Another useful comparison is replacement cost. If a new unit replaces a cheap opener, the account may need stronger economy before the replacement feels good. If it replaces an expensive boss killer, the question becomes whether it creates more damage during the same boss window. The same unit can be a good pull for one account and a luxury pull for another.

Unit value also changes with player attention. A tower that needs exact placement, manual timing, or careful upgrade order can be excellent for push attempts and annoying for farming. A slightly weaker unit that runs cleanly can be better for repeated material farming because consistency matters over many runs.
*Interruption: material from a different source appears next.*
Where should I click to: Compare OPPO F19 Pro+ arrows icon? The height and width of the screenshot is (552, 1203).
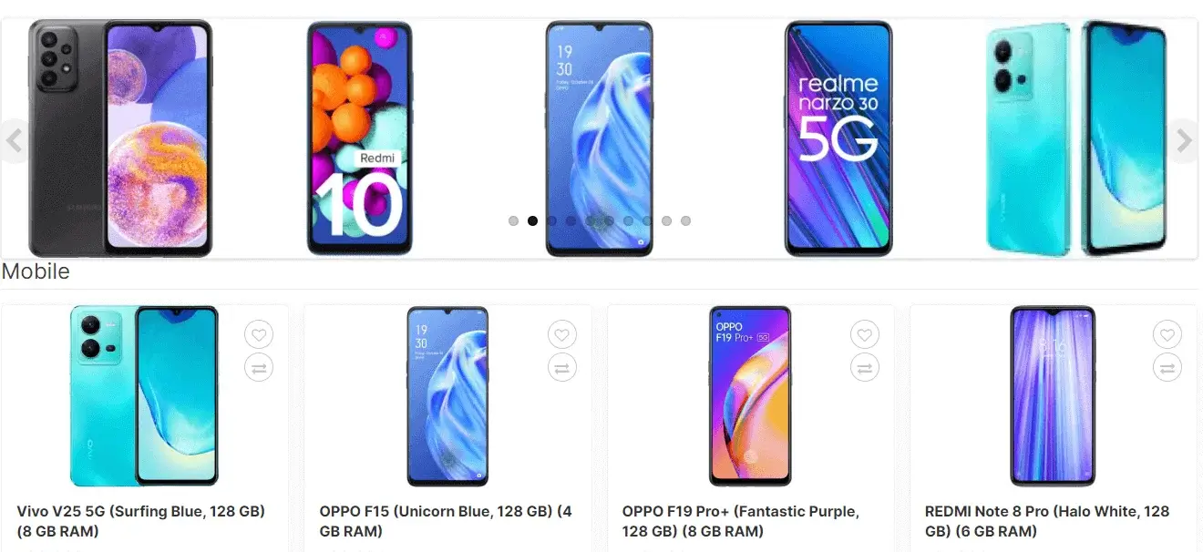[865, 367]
When I update this list, I check whether a unit changed role before changing its rank. A damage increase may not alter the job. A range, aura, cost, or control change can alter the job completely. Role changes matter more because they affect builds, maps, rerolls, and beginner advice at the same time.

A final roster check is bench value. Some units are not part of the main push team but still help with farming, event routes, or early stabilizing. Marking them as useless because they are not S tier can make a new account worse. Keep a unit when it solves a repeatable job, even if it is not part of the dream build.

FAQ

Are these real UTDX unit names?

Yes. Names are based on public UTDX roster/value sources rather than generic tower placeholders.

Are the DPS values official?

No. They are calculator baselines for planning and are labelled as modelled.

Which unit type should beginners prioritize?

A cheap damage opener, one control unit, and one support or economy option usually beat a single rare damage chase.

Why list support units with low DPS?

Support units can raise team output even when their personal damage is small.

What does DPS per cost mean?

It measures early efficiency. Slot-capped endgame builds should care more about damage density and uptime.

Do event units change the list?

Yes. Event units can change rankings after players verify placement, range, and upgrade behavior.